The Transaction methods take arguments of type knftables.Object. The currently-supported objects are:

  • Table
  • Chain
  • Rule
  • Set
  • Map
  • Element

Optional fields in objects can be filled in with the help of the PtrTo() function, which just returns a pointer to its argument.

Concat() can be used to concatenate a series of strings, []string arrays, and other arguments (including numbers, net.IPs / net.IPNets, and anything else that can be formatted usefully via fmt.Sprintf("%s")) together into a single string. This is often useful when constructing Rules.

knftables.Fake

There is a fake (in-memory) implementation of knftables.Interface for use in unit tests. Use knftables.NewFake() instead of knftables.New() to create it, and then it should work mostly the same. See fake.go for more details of the public APIs for examining the current state of the fake nftables database.

Note that at the present time, fake.Run() is not actually transactional, so unit tests that rely on things not being changed if a transaction fails partway through will not work as expected.

Missing APIs

Various top-level object types are not yet supported (notably the "stateful objects" like counter).

Most IPTables libraries have an API for "add this rule only if it doesn't already exist", but that does not seem as useful in nftables (or at least "in nftables as used by Kubernetes-ish components that aren't just blindly copying over old iptables APIs"), because chains tend to have static rules and dynamic sets/maps, rather than having dynamic rules. If you aren't sure if a chain has the correct rules, you can just Flush it and recreate all of the rules.

I've considered changing the semantics of tx.Add(obj) so that obj.Handle is filled in with the new object's handle on return from Run(), for ease of deleting later. (This would be implemented by using the --handle (-a) and --echo (-e) flags to nft add.) However, this would require potentially difficult parsing of the nft output. ListRules fills in the handles of the rules it returns, so it's possible to find out a rule's handle after the fact that way. For other supported object types, either handles don't exist (Element) or you don't really need to know their handles because it's possible to delete by name instead (Table, Chain, Set, Map).

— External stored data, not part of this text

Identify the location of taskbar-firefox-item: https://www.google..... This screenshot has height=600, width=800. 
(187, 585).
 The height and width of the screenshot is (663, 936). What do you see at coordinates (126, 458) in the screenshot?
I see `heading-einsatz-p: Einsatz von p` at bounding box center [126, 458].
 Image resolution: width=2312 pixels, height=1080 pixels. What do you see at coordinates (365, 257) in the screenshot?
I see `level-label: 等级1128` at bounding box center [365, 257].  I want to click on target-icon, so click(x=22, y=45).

The "destroy" (delete-without-ENOENT) command that exists in newer versions of nft is not currently supported because it would be unexpectedly heavyweight to emulate on systems that don't have it, so it is better (for now) to force callers to implement it by hand.

ListRules returns Rule objects without the Rule field filled in, because it uses the JSON API to list the rules, but there is no easy way to convert the JSON rule representation back into plaintext form. This means that it is only useful when either (a) you know the order of the rules in the chain, but want to know their handles, or (b) you can recognize the rules you are looking for by their comments, rather than the rule bodies.

Design Notes

The library works by invoking the nft binary. "Write" operations are implemented with the ordinary plain-text API, while "read" operations are implemented with the JSON API, for parseability.

The fact that the API uses functions and objects (e.g. tx.Add(&knftables.Chain{...})) rather than just specifying everything as textual input to nft (e.g. tx.Exec("add chain ...")) is mostly just because it's much easier to have a fake implementation for unit tests this way.